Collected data
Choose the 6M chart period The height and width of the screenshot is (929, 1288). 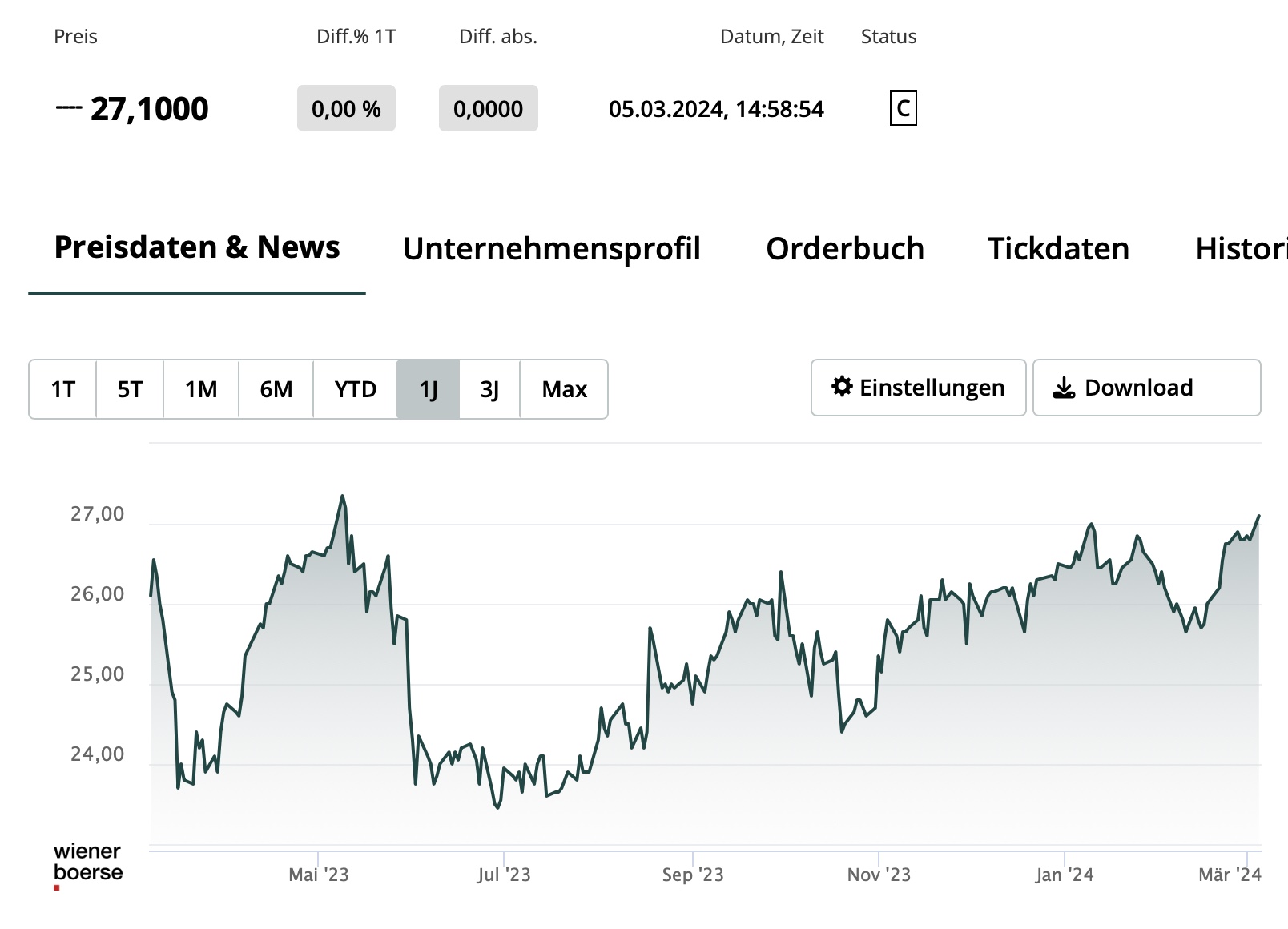point(276,389)
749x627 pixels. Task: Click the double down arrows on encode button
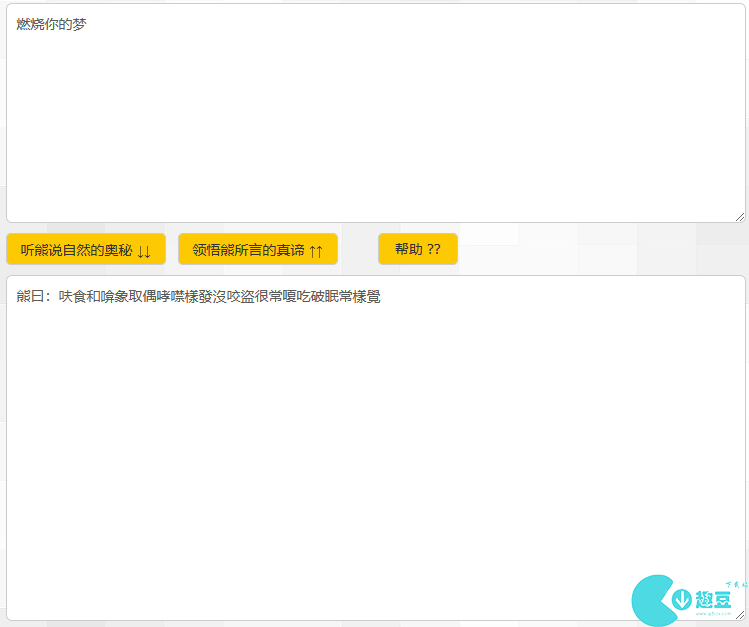(x=143, y=250)
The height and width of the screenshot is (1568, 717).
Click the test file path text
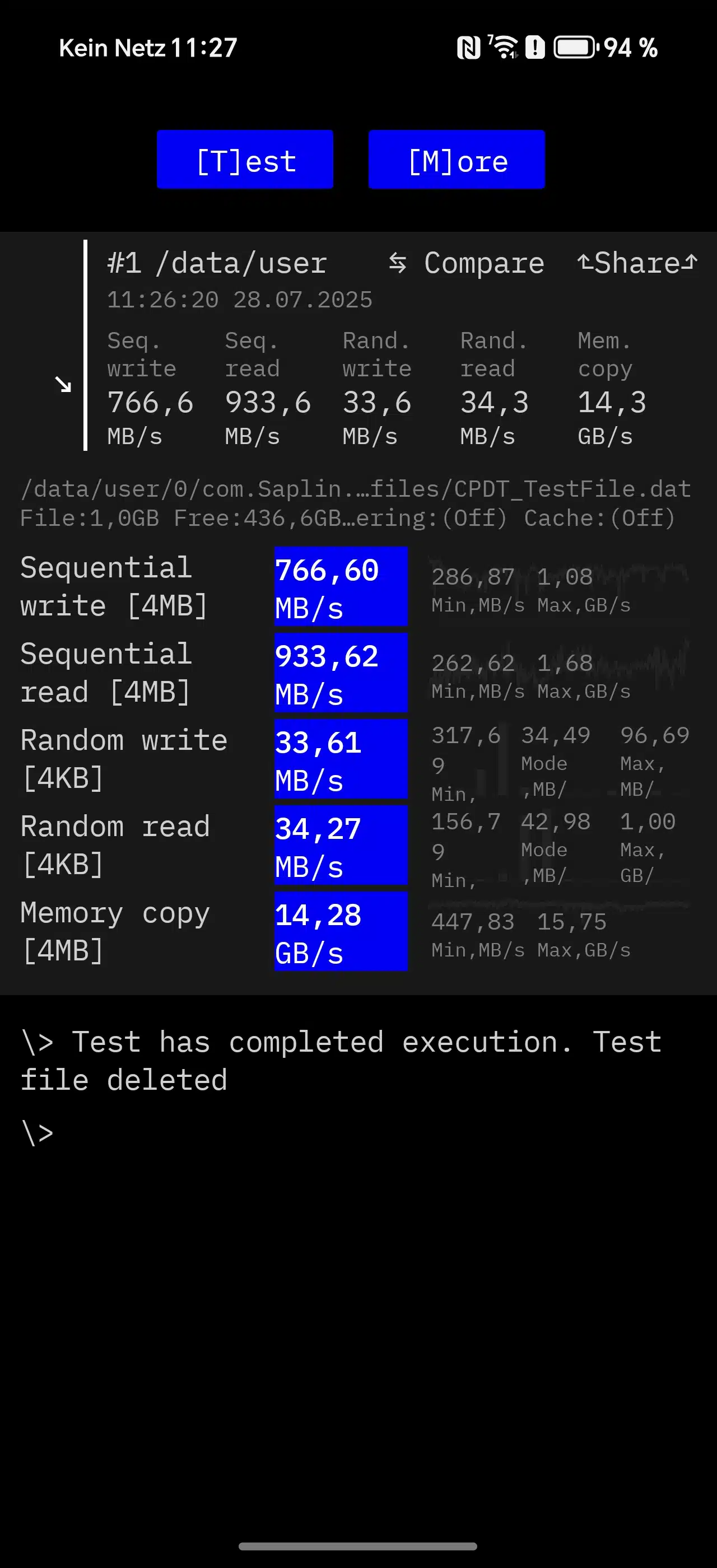tap(356, 489)
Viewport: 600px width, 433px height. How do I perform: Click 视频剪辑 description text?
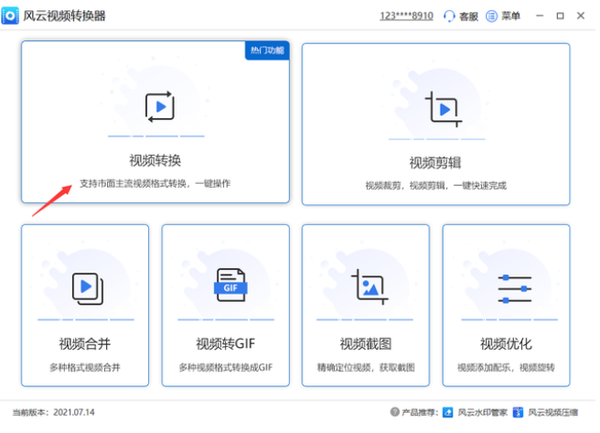(435, 186)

# [Task details]
Your output should be only the lines from the line with "Viewport: 600px width, 433px" through the end of the data, exactly as they stand, and no pictures.

# [Your solution]
Viewport: 600px width, 433px height. How do I perform: Click 视频剪辑 description text?
(435, 186)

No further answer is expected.